Train traffic resumes as Murmansk reconnects with rail grid

The bypass will keep the Arctic port connected until a permanent new bridge can be built.


Murmansk Governor Andrey Chibis announced on Friday that a bypass connection had successfully been completed and that trains again had started to move towards the city of Murmansk.

A new bypass, consisting of 5.7 kilometers of new railway, was built in just 18 days Chibis told journalists.

“A strictly organized, sometimes intricate and smooth undertaking with full devotedness from all participants has allowed us to reestablish rail connection with the city of the north in the quickest possible manner,” the governor said in a comment.

[Russia’s rail link to the port of Murmansk is severed by a bridge collapse]

The bypass was built in order to overcome the rail traffic jam caused by the collapse of a key railway bridge across the Kola River. Since the bridge collapse on June 1, logistics in the region have been paralyzed and the Murmansk Seaport in a state of crisis.
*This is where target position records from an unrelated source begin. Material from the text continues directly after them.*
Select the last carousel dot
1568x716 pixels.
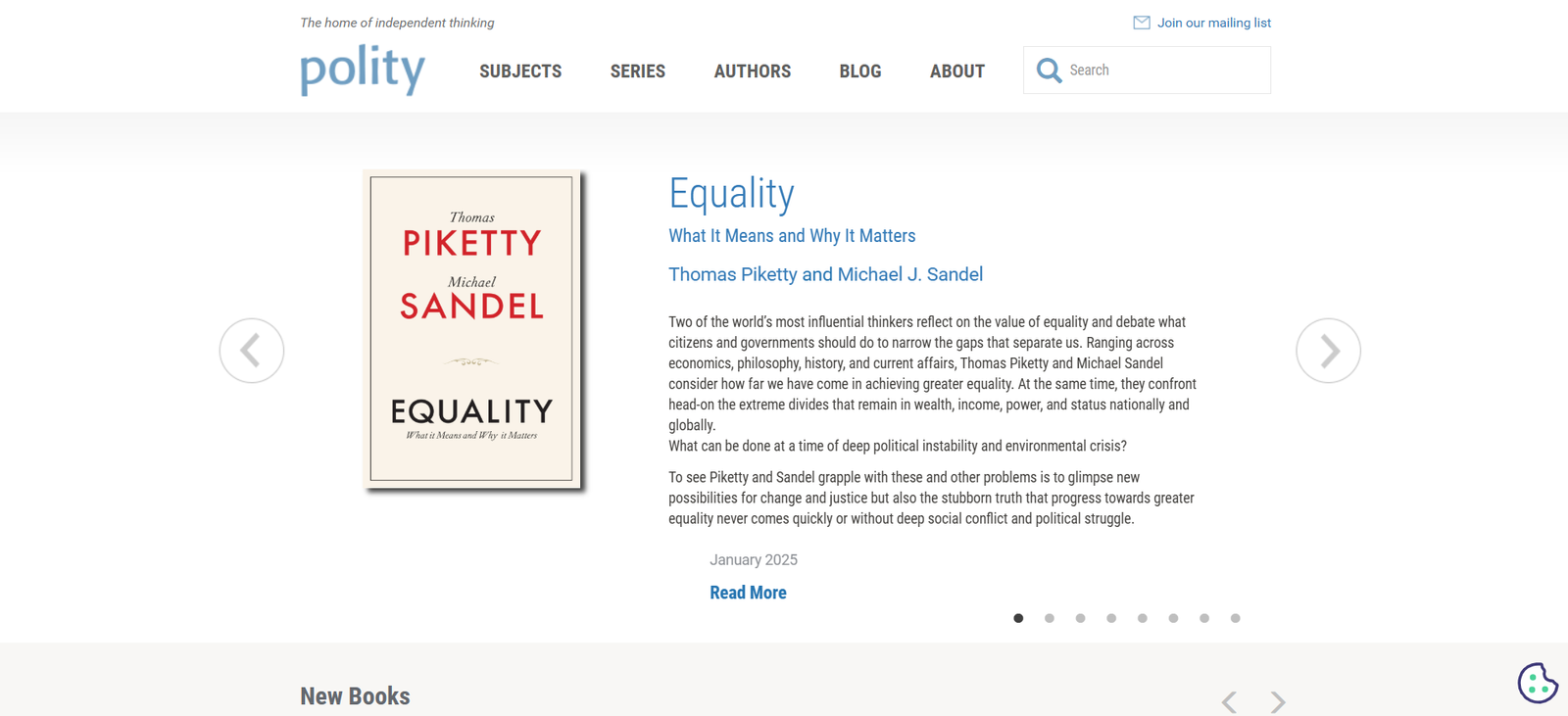[x=1235, y=618]
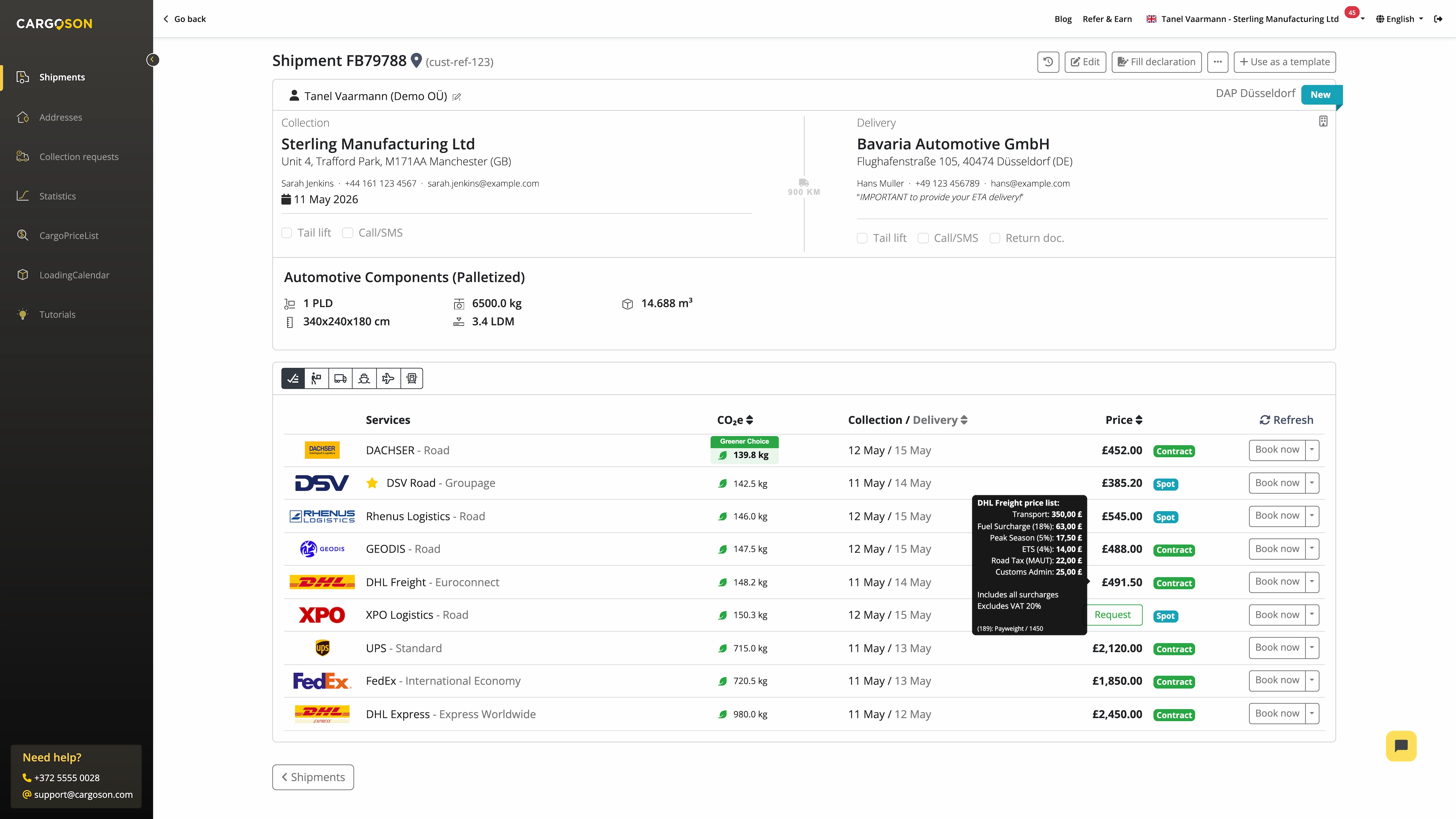Enable Tail lift for collection
Screen dimensions: 1456x819
tap(287, 233)
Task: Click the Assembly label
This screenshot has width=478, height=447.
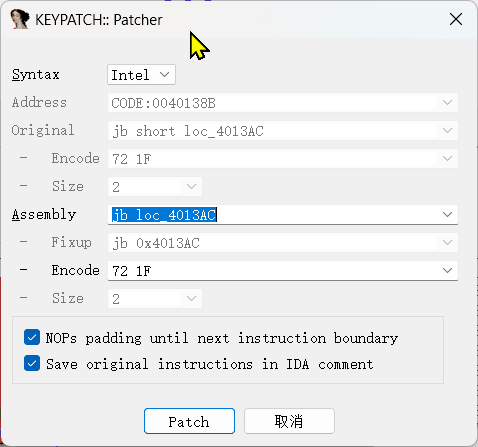Action: click(44, 214)
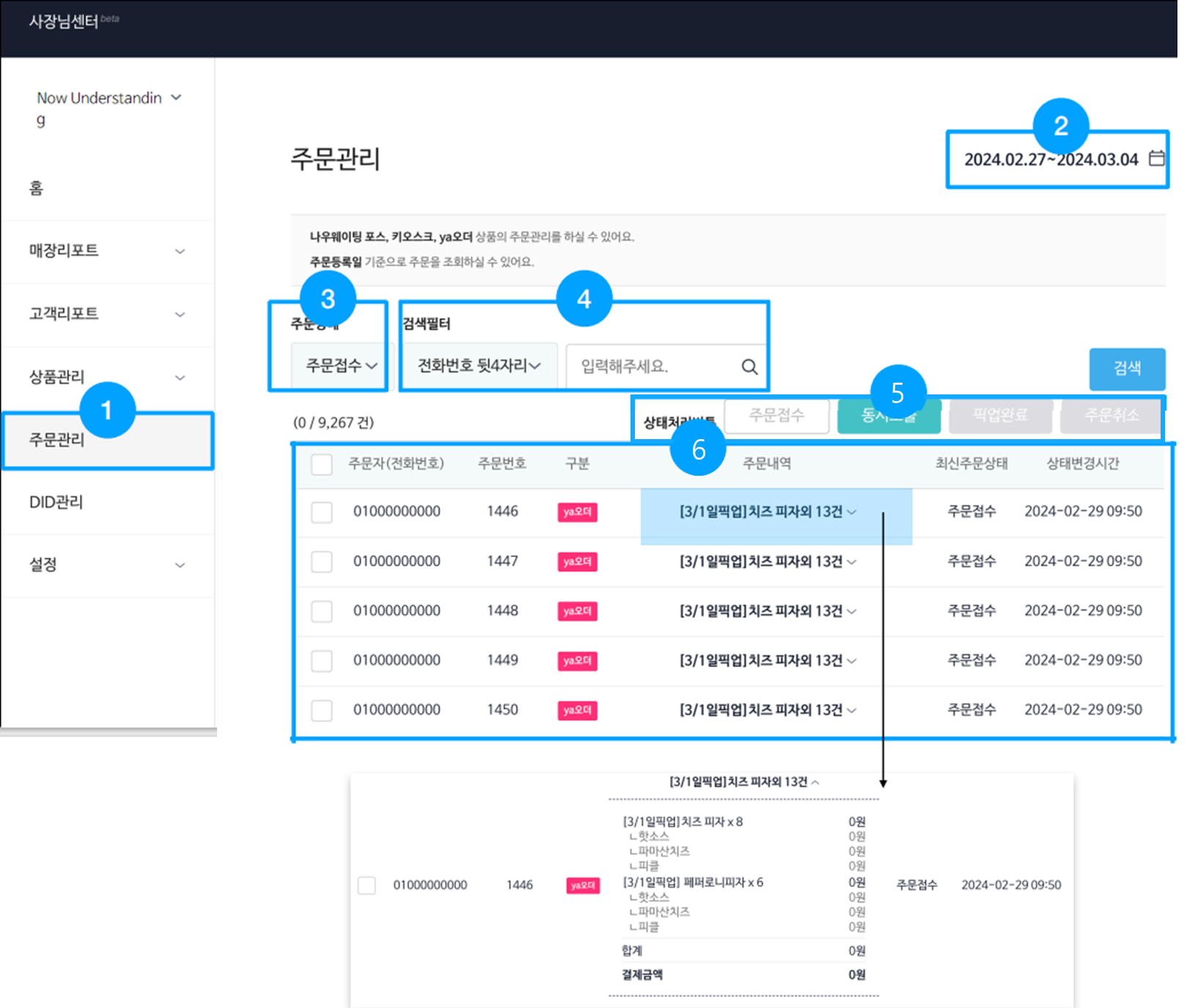Toggle the select-all checkbox in table header
The height and width of the screenshot is (1008, 1187).
click(322, 465)
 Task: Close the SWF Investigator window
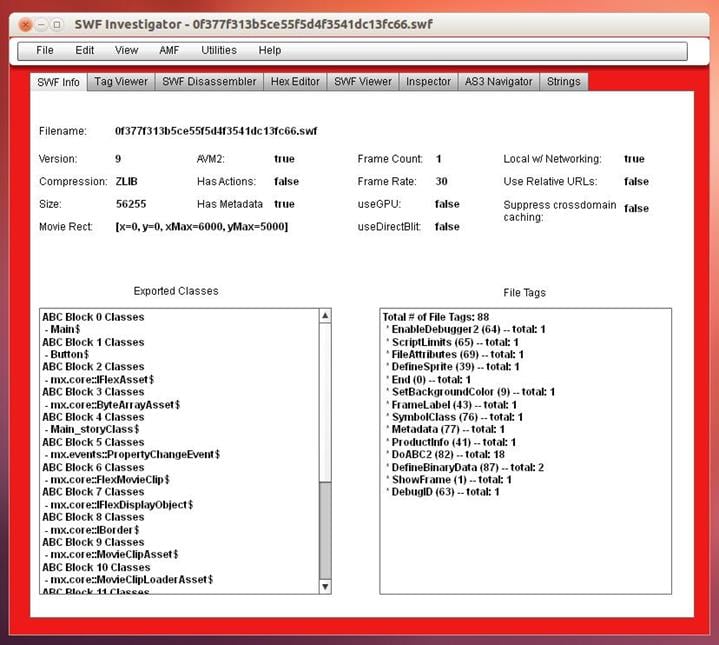pyautogui.click(x=25, y=24)
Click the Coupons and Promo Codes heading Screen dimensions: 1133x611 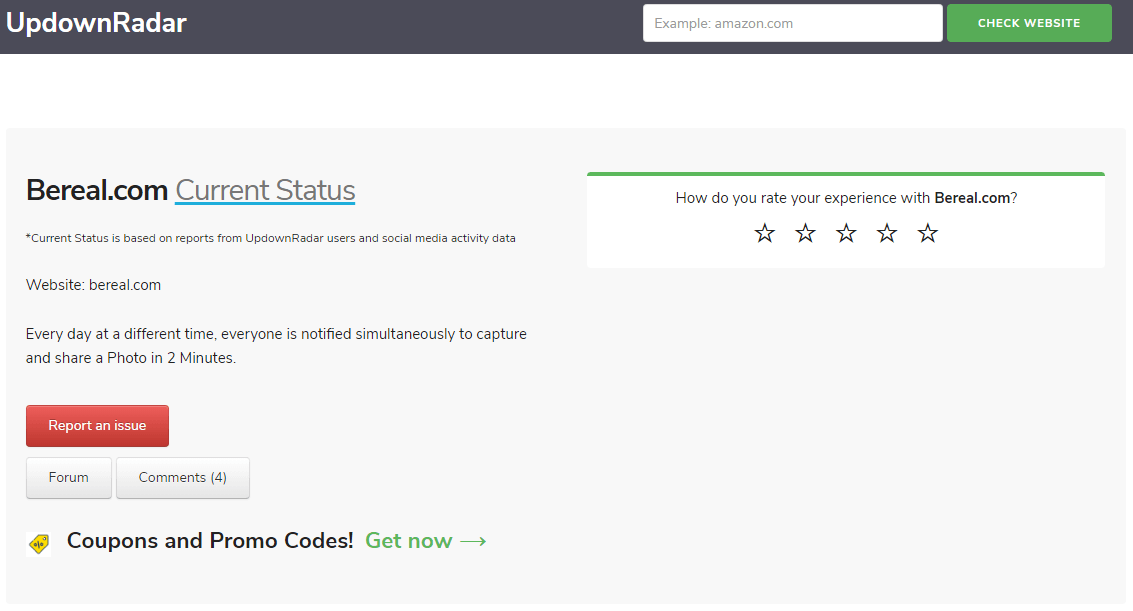(210, 541)
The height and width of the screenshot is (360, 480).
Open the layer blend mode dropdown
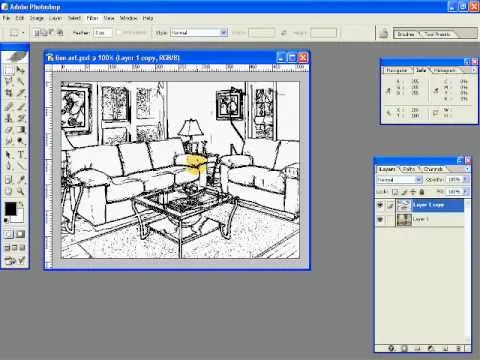click(x=399, y=180)
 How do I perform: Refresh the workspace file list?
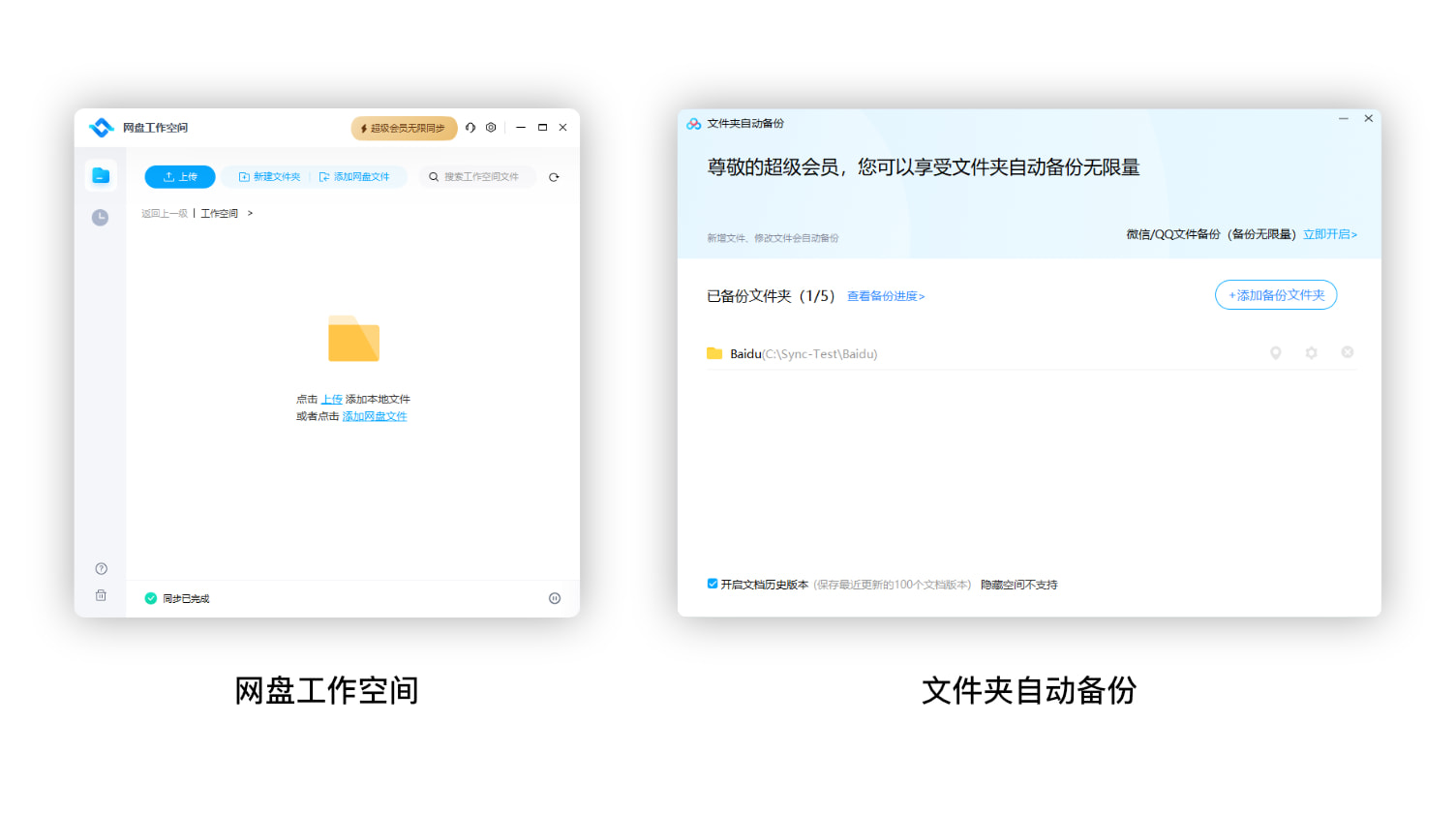(x=553, y=176)
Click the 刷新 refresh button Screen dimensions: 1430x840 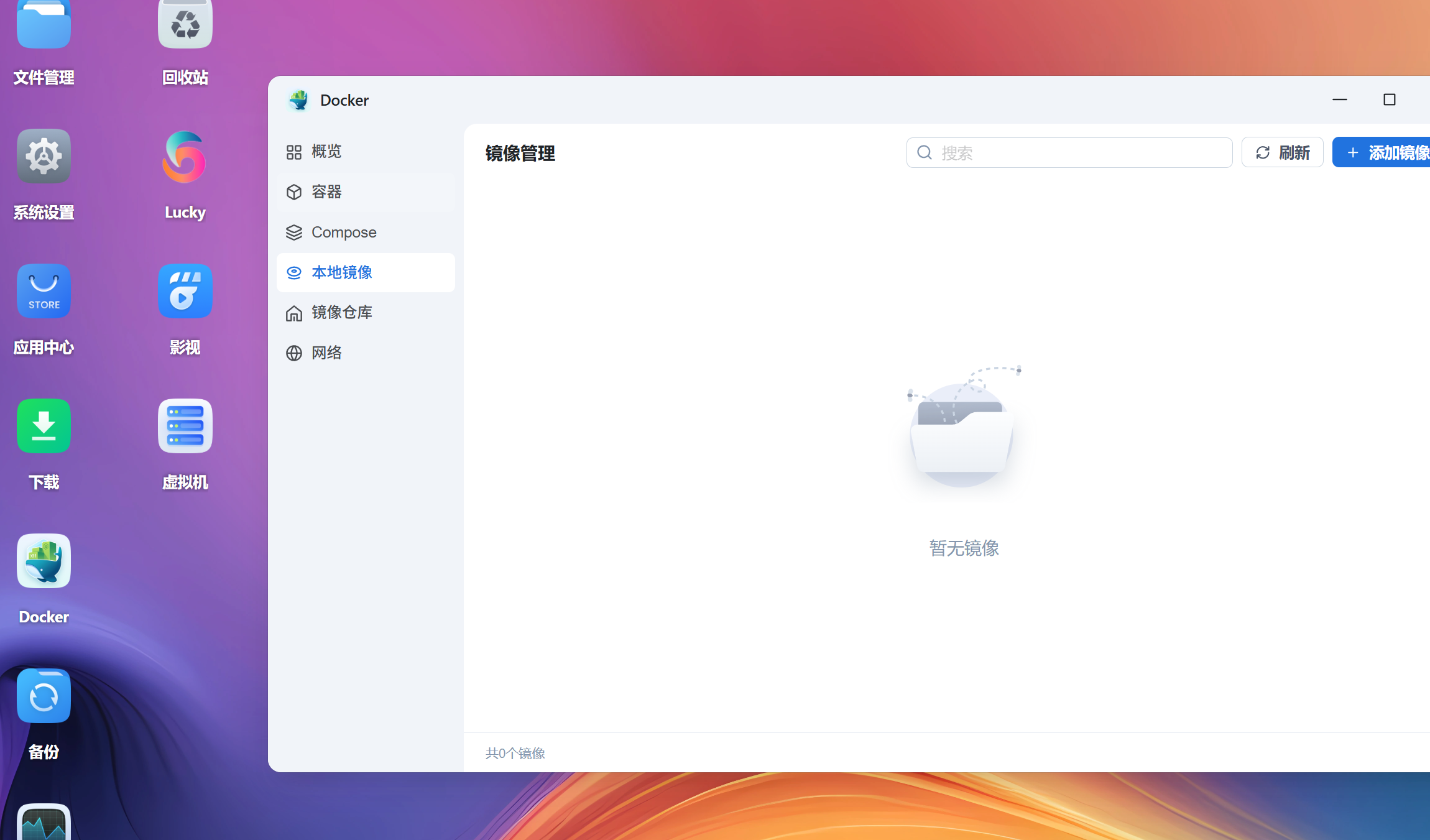[x=1282, y=153]
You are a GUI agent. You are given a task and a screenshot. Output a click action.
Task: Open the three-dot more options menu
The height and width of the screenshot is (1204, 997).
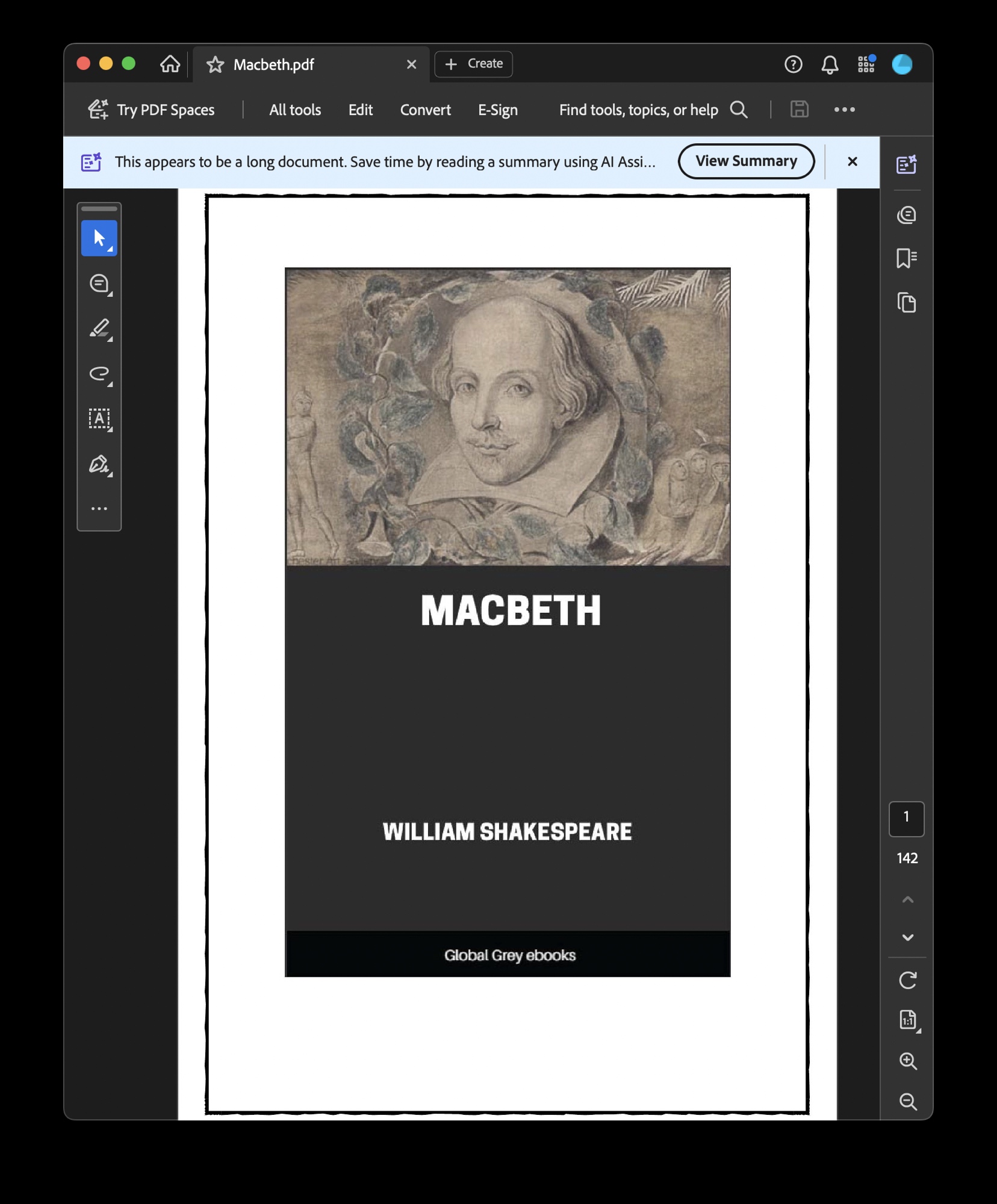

Several of the biggest industrial companies in the region are heavily dependent on the railway for supply and delivery of goods. The crisis caused regional authorities to announce a state of emergency on June 12.

More than 250 construction machines have been involved in the work along with more than 1,000 workers. Among the workers have been military engineers that were hired in order to speed up the operation.

The bypass will be in operation until construction on a new bridge is completed, presumably in October.